**EXERCISE INPUTS:**
-- Opening Marker --
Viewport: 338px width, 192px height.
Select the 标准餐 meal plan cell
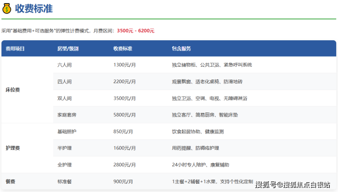pos(64,181)
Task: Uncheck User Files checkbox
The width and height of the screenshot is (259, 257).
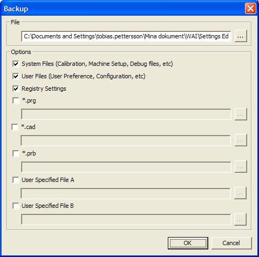Action: click(x=16, y=76)
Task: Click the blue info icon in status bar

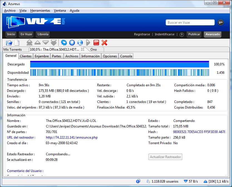Action: (x=138, y=181)
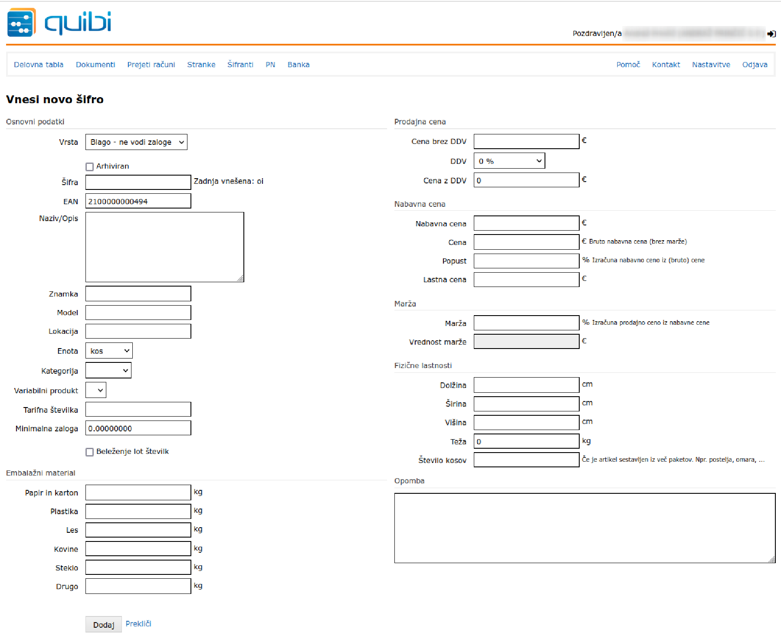This screenshot has height=639, width=781.
Task: Click the Cena brez DDV field
Action: pos(526,142)
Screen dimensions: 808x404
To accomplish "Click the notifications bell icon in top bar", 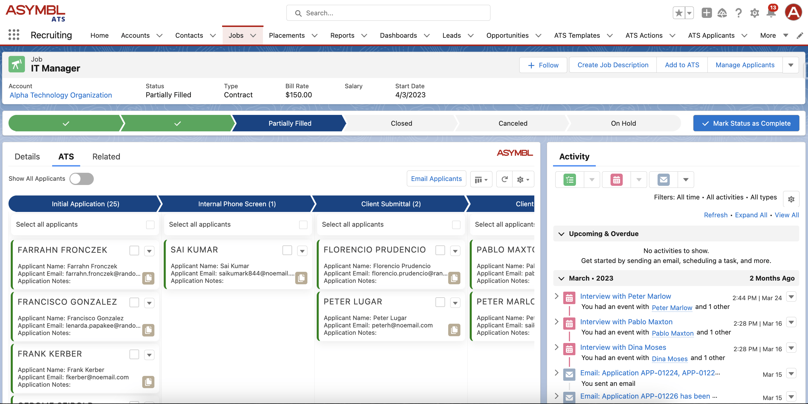I will tap(771, 13).
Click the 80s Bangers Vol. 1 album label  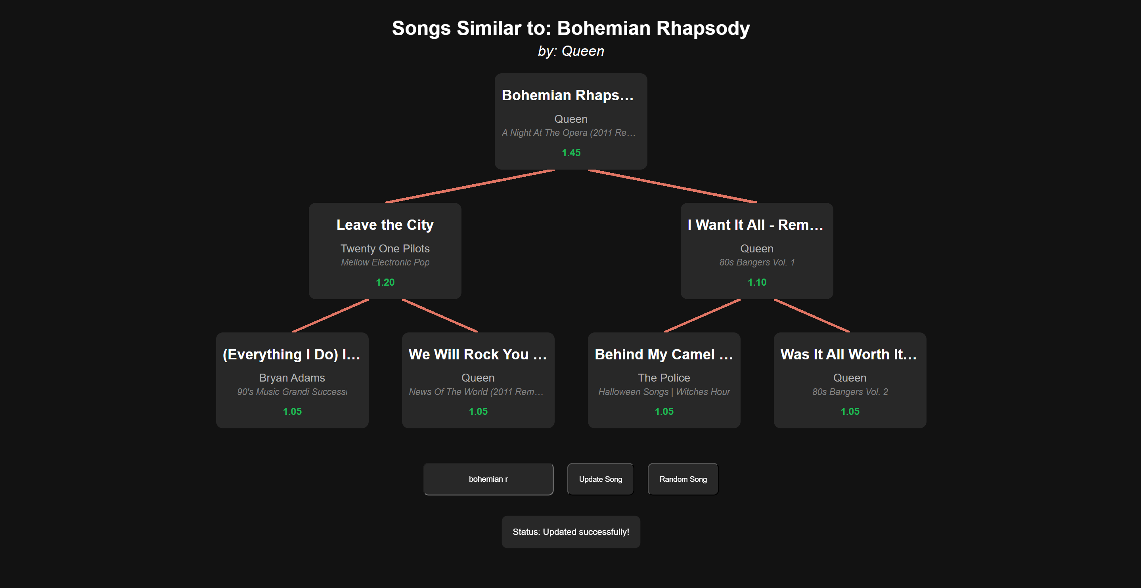tap(757, 262)
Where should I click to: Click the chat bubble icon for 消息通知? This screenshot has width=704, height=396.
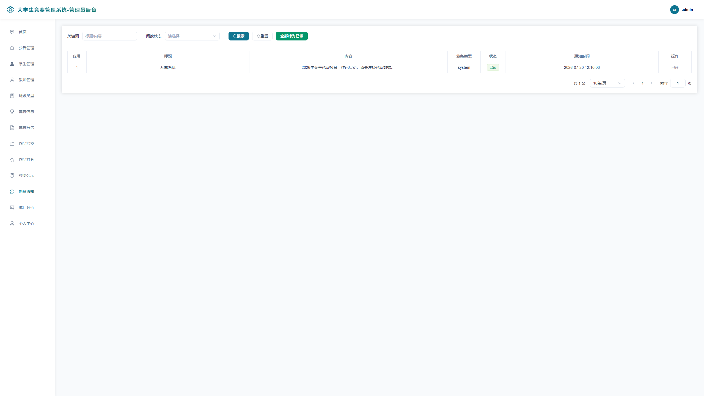tap(12, 192)
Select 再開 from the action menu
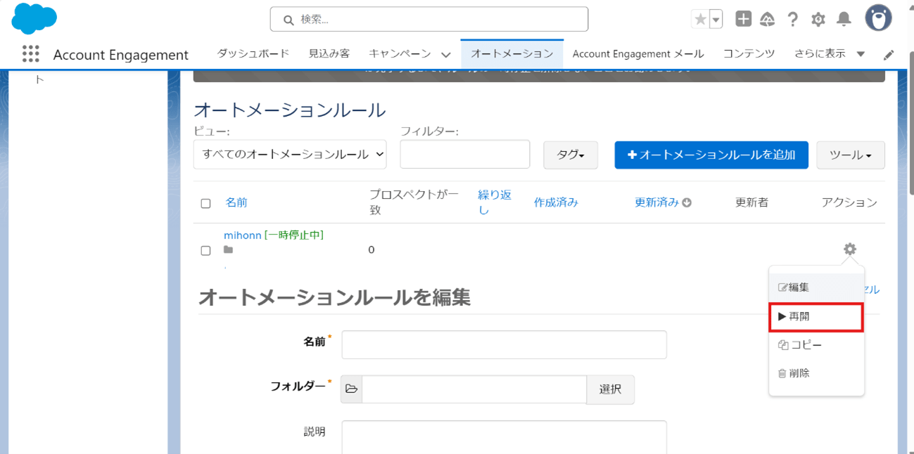 click(x=815, y=317)
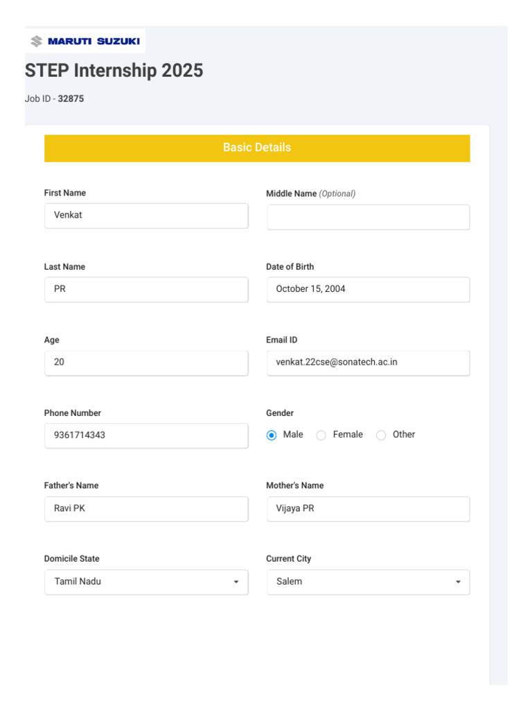Click the Mother's Name input
The image size is (532, 710).
tap(368, 509)
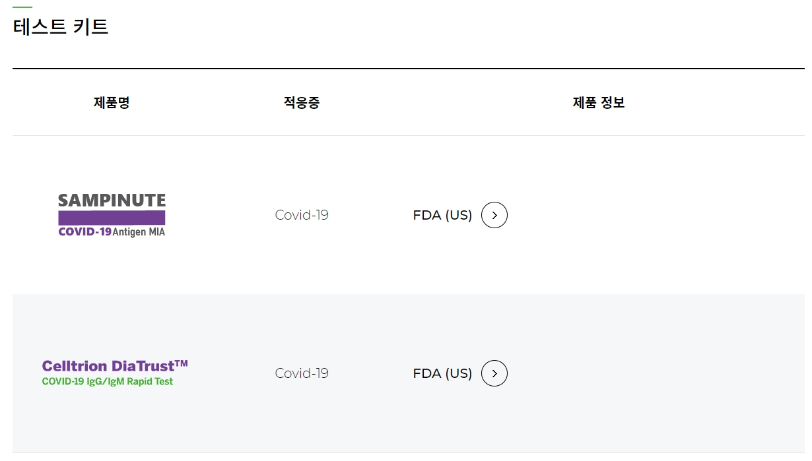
-- Closing Marker --
What is needed is an exact copy of the lines above from the one with "Task: Click the blue info icon in status bar" to the one with "Screen dimensions: 808x404", both ends kept, and nothing more; please leave the pictures out.

**RESULT FOR THIS TASK:**
Task: Click the blue info icon in status bar

Action: (x=138, y=181)
This screenshot has height=639, width=781.
Task: Click the Cena brez DDV field
Action: pos(526,142)
Screen dimensions: 808x404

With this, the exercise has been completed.